The Kingdom of Spain v The London Steam-Ship Owners’ Mutual Insurance Association Limited
Вставка
- Опубліковано 18 лис 2024
- Tuesday 29 October - Wednesday 6 November 2024
The Kingdom of Spain v The London Steam-Ship Owners’ Mutual Insurance Association Limited
The French State v The London Steam-Ship Owners’ Mutual Insurance Association Ltd
Before The Master of the Rolls
Lady Justice Andrews
Lady Justice Falk
Issue: Whether the Judge was obliged to follow the judgment of the EJEC in circumstances where he took the view that the EJEC had acted ultra vires. Effect of Article 34 Brussels I.
The Case concerns the priority of Judgments and Awards made following a significant oil spill from the vessel MT Prestige in 2002. The Respondent P&I Club was the liability insurer for the Owners of the vessel.
The Club commenced arbitration proceedings before Mr Schaff KC. His award (“the Schaff Award”) granted declarations that:
(1) Spain was bound by the arbitration clause in the Club Rules to refer the non CLC civil claims brought by Spain to arbitration.
(2) That pursuant to the pay to be paid clause in the Club Rules, the Club was not liable in respect of such claims in the absence of prior payment by the Owners and/or Managers of the Vessel of the full amount of any insured liability.
(3) The Clubs liability should not exceed US$1 billion.
The Club applied to have the Schaff Award entered as a judgment of the court pursuant to s66 Arbitration Act and Spain applied to set the Schaff Award aside. Hamblen J dismissed Spain’s application and granted the Clubs Application (“the Hamblin Judgment”).
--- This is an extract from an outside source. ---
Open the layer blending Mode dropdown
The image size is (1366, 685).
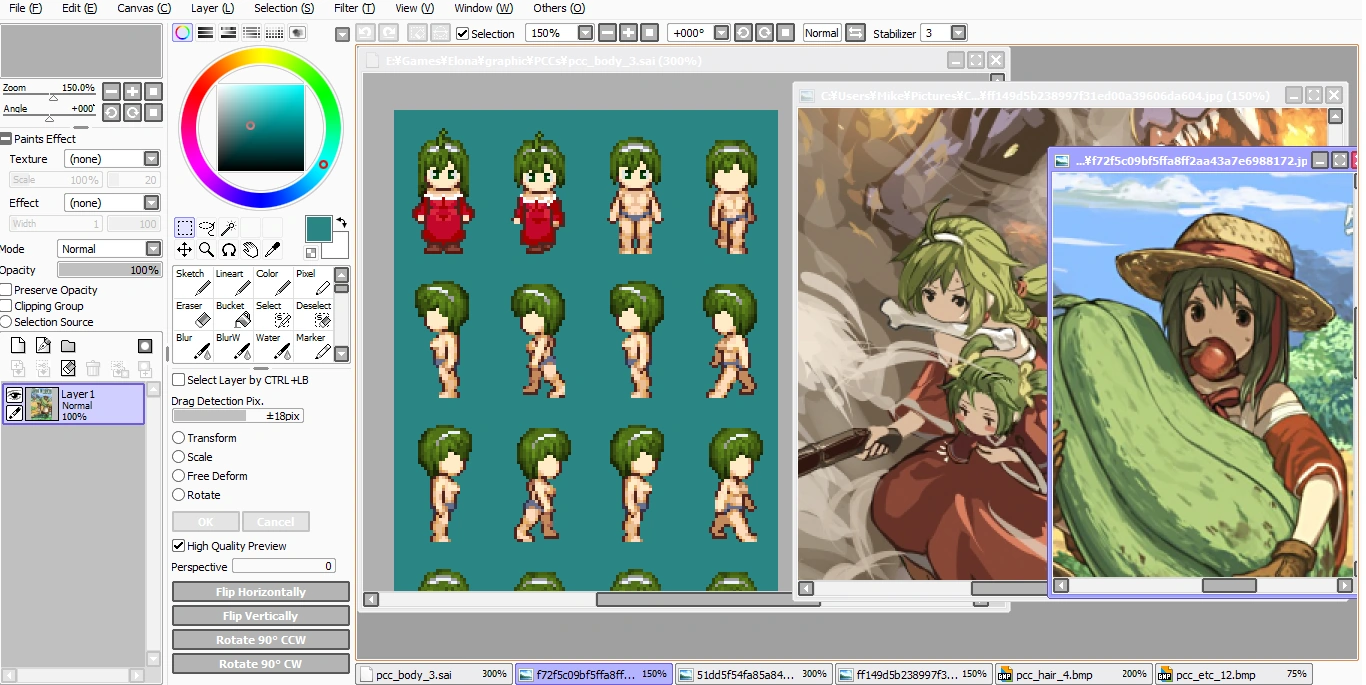tap(152, 249)
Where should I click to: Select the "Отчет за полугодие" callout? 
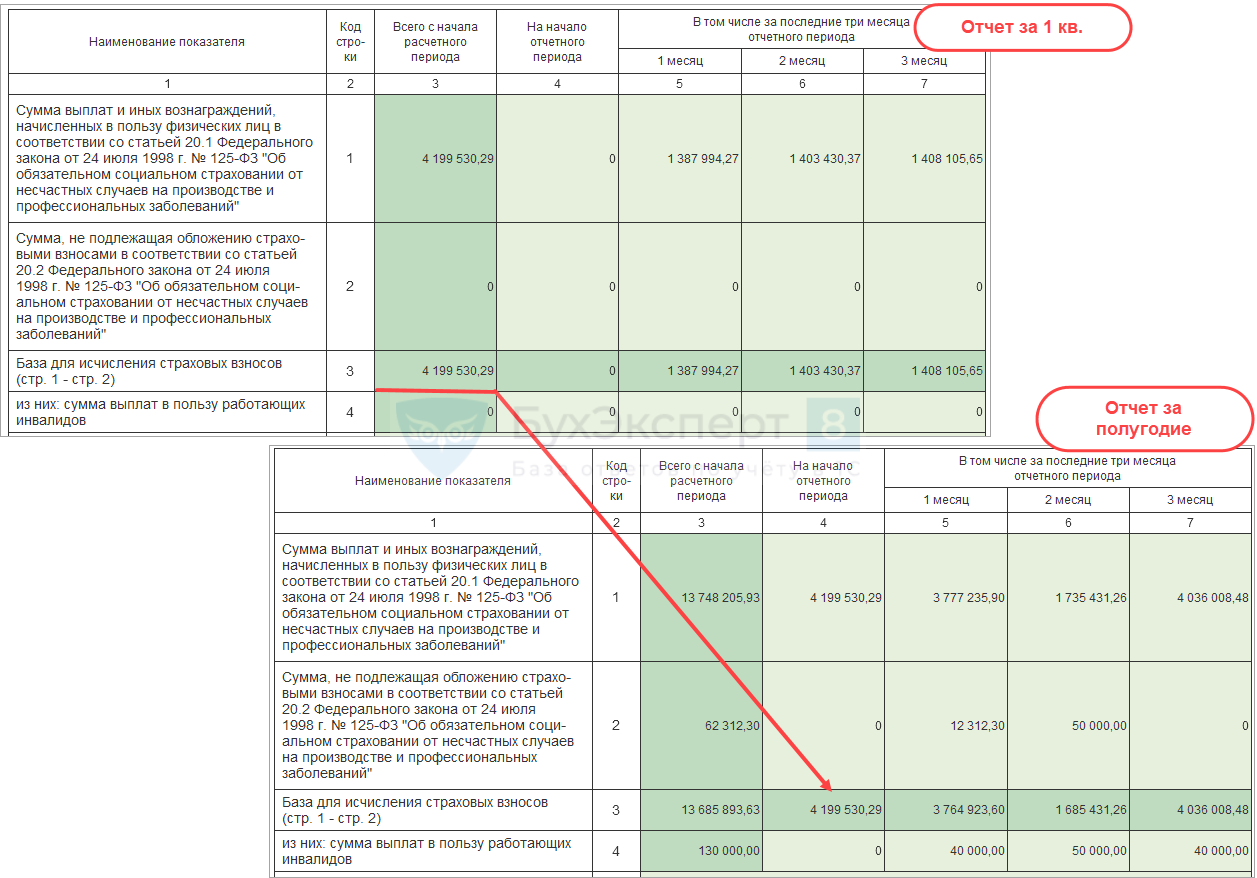[x=1143, y=418]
By a judgment dated 13 November 2013 (after the Hamblin Judgment) the Spanish Court of Appeal held that the Master, Owners and the Club had civil liability to Spain. (“the Spanish Judgment”). Spain applied to enforce the Spanish Judgment pursuant to Brussels I which resulted in the Order of Master Cook dated 28 May 2019. The Club appealed against the Order which was considered by Butcher J.
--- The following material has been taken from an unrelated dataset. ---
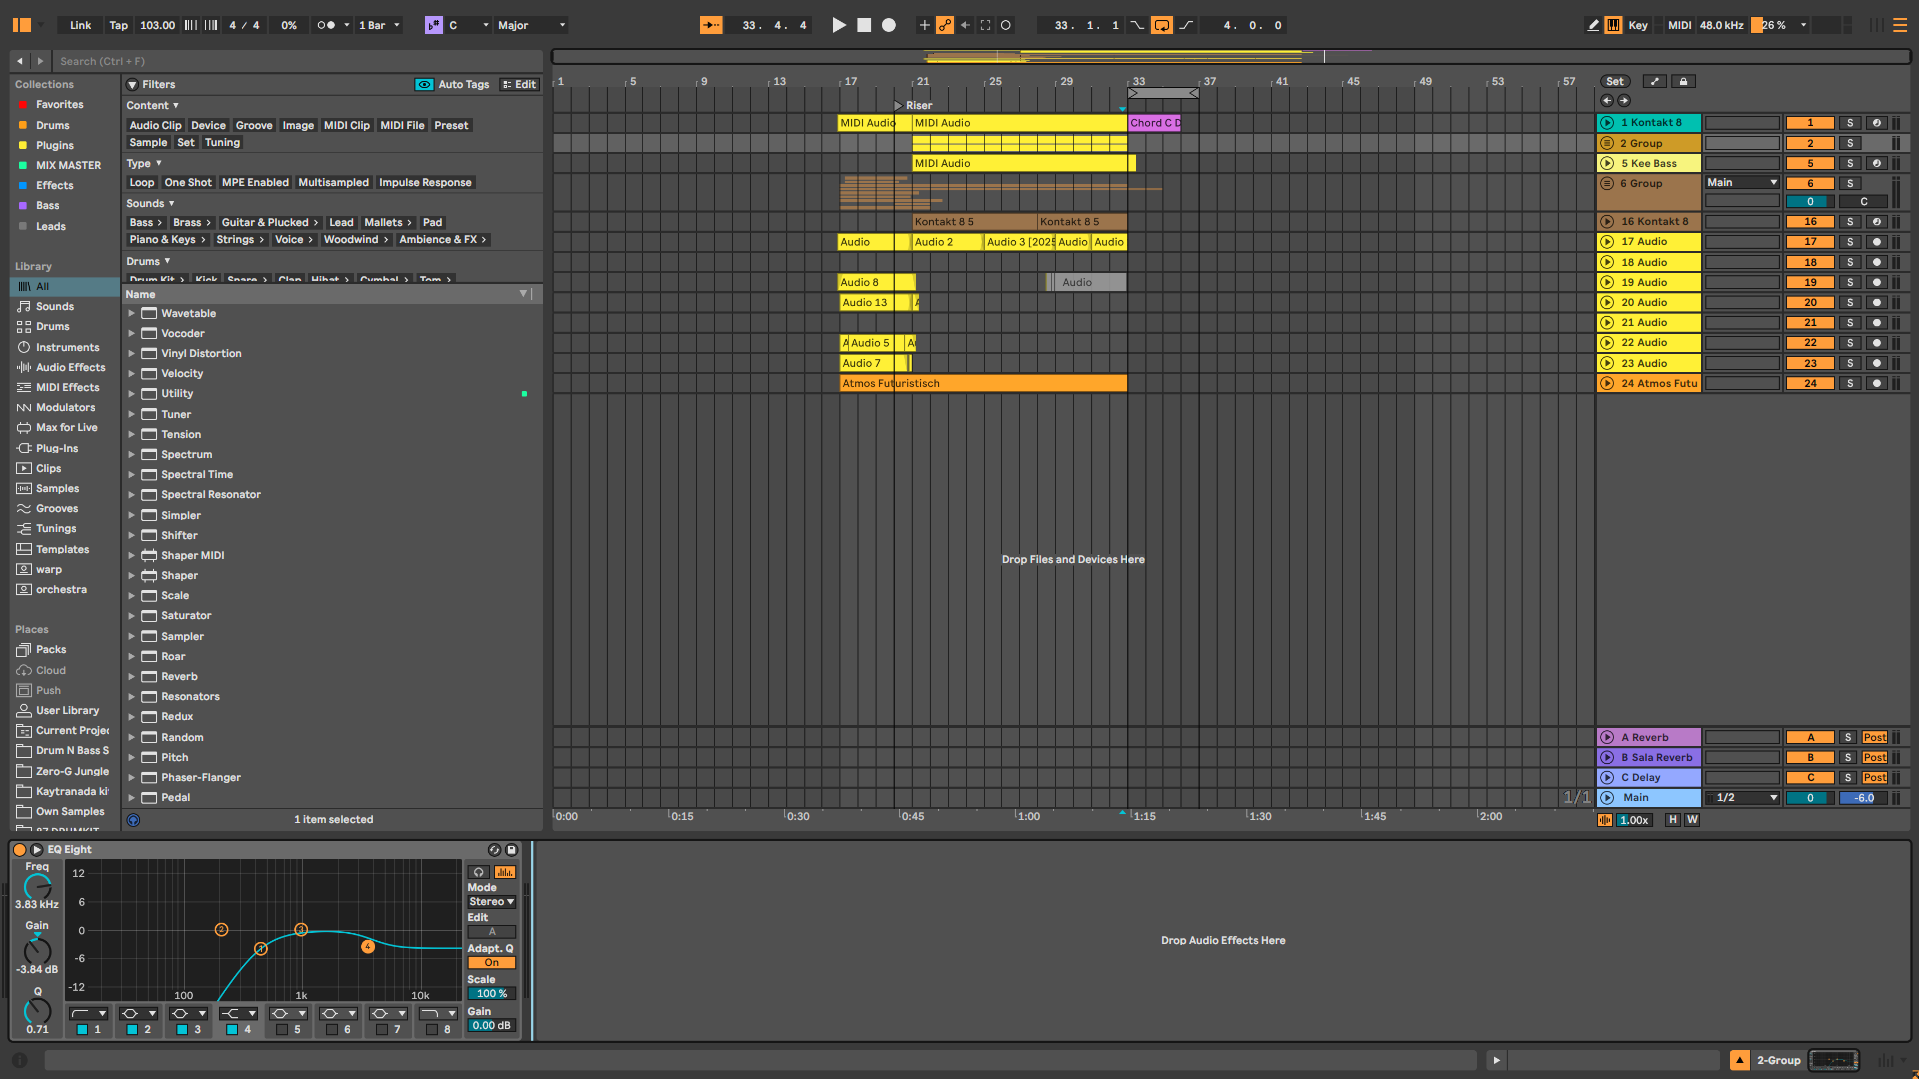The height and width of the screenshot is (1079, 1919).
Task: Deactivate track 5 Kee Bass activator
Action: 1810,163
The Judge held that the Cook Order should be set aside on the basis that the Spanish Judgment was irreconcilable with the s66. Judgment, and that an issue estoppel had arisen out of the s.66 Judgment precluding Spain from relying on the provisions of Brussels I.
It was Spain’s case that the Judge was bound to find in favour of the Spanish Judgment as, on the true construction of Article 34(3) of Brussels I, the s66 Judgment was not a judgement and thus not capable of being an irreconcilable judgment which could prevent recognition of the Spanish Judgment.